For Posey’s sake, it’s all a shame. By every metric and human intangible, he is in the top-three MVP discussion, whether or not you include Zack Greinke’s once-every-five-day pitching miracles. He has been the adhesive that has kept the Giants from breaking into a thousand pieces in their dreaded odd-numbered year, starting with an all-encompassing combination of Wins Above Replacement levels — fourth overall at 5.8, fourth defensively at 1.9 — that the other contenders can’t begin to match. He’s second in the league in batting average, third in runs batted in and sixth in on-base plus slugging percentage, all part of a attacking plate approach first emphasized last season by hitting coach Hensley Meulens.

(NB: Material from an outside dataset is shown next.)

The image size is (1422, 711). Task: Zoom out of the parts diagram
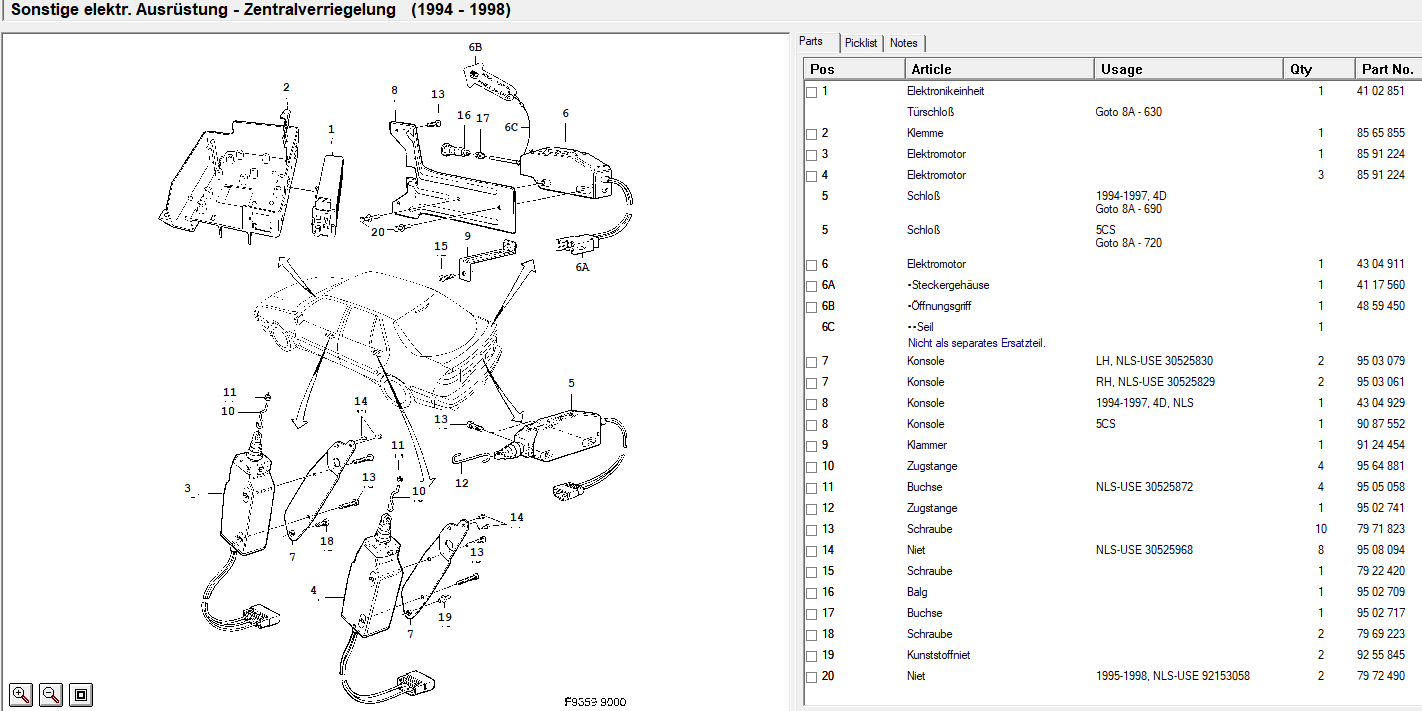[51, 694]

“I feel like all you’ve got to do is get on base, and somehow you’re going to score,” said Matt Duffy, whose Rookie of the Year candidacy has everything to do with hitting ahead of Posey. “Our mentality is just to get on base for him.”
For all his offensive ammunition, though, Posey somehow has defied the modern dictum that a catcher can’t produce consistent two-way greatness. His handling of a problematic staff has been masterful, from his power arm to his now-legendary work as a pitch-framer. Ask Ryan Vogelsong, whose career has been ruled dead several times, how he has lasted until 38 … and how, while walking four batters, he limited the Nationals to a run and three hits while whiffing eight in five innings.
Ask every pitcher, including Hunter Strickland, who struck out three in two hitless shutout innings. “Me and Buster were on the same page,” he said.
In the Esurance commercial, Posey shows up in full uniform in a maternity ward, telling a mother-to-be, “I’m sort of your doctor. We both wear gloves, and we both deliver in the clutch.” He performs the same kind of service for the Giants. His one failure: talking about himself.
“I’m not trying to do too much,” Posey said of his post-All-Star sizzle. “Just keep it simple. Every day’s different.”
He refuses to lobby even when his biggest MVP challenger makes damn sure he is EVERYWHERE. As part of the kid tidal wave that has dominated the season and made Posey seem like an old man at 28, Bryce Harper has been every bit the machine and brash force as advertised since his teens. He’s doing the big commercials. He posed naked for ESPN The Magazine’s Body Issue. He owns a custom Mercedes-Benz CLS with a red Nationals’ “W” logo and neon bat enclosure in the trunk.
“Be as sexy as you can be in the box,” he says.
Something Posey never would utter, obviously.
Harper was booed Thursday by Giants fans who recall his exploits last October, but their resentment is lodged in fear. His numbers are better than Posey’s and those of Arizona’s Paul Goldschmidt, an amazing performer who won’t win MVP because his team has a losing record. Harper, finally healthy, either leads or ranks among the NL leaders in numerous categories, including the all-important WAR at 6.8. He isn’t managing a game like Posey out in right field, but when Giants third-base coach Roberto Kelly erred in waving Buster home in the third inning, Harper gunned him down by 15 feet.
Is Posey tiring? “Well, we’re in August,” manager Bruce Bochy said. “I think he’s OK. I’ll check with him, see how he’s doing the next three days. I’ll ask him to be honest. I think he looks fresh. I’m not looking for speed from him. He’s catching.”
Thing is, Harper’s monster season may go for naught if the Nationals don’t make the playoffs. Since the All-Star break, they are 10-17 and rank among baseball’s big busts, with Williams facing severe criticism for the same strategic failures seen last fall. What Bochy is to the Giants, Williams is not. The Nationals are a team of egotists, and their manager is uptight and clueless in how to handle them. Acquiring closer Jonathan Papelbon, another mouthy sort, hasn’t helped the mood or results.
Just 22, Harper is not a leader who can save the wreck.
Whereas Buster Posey has made a career of rescuing the Giants, followed by a hug every time. Now, from the front office to the pitchers to his everyday teammates, it’s time to help him.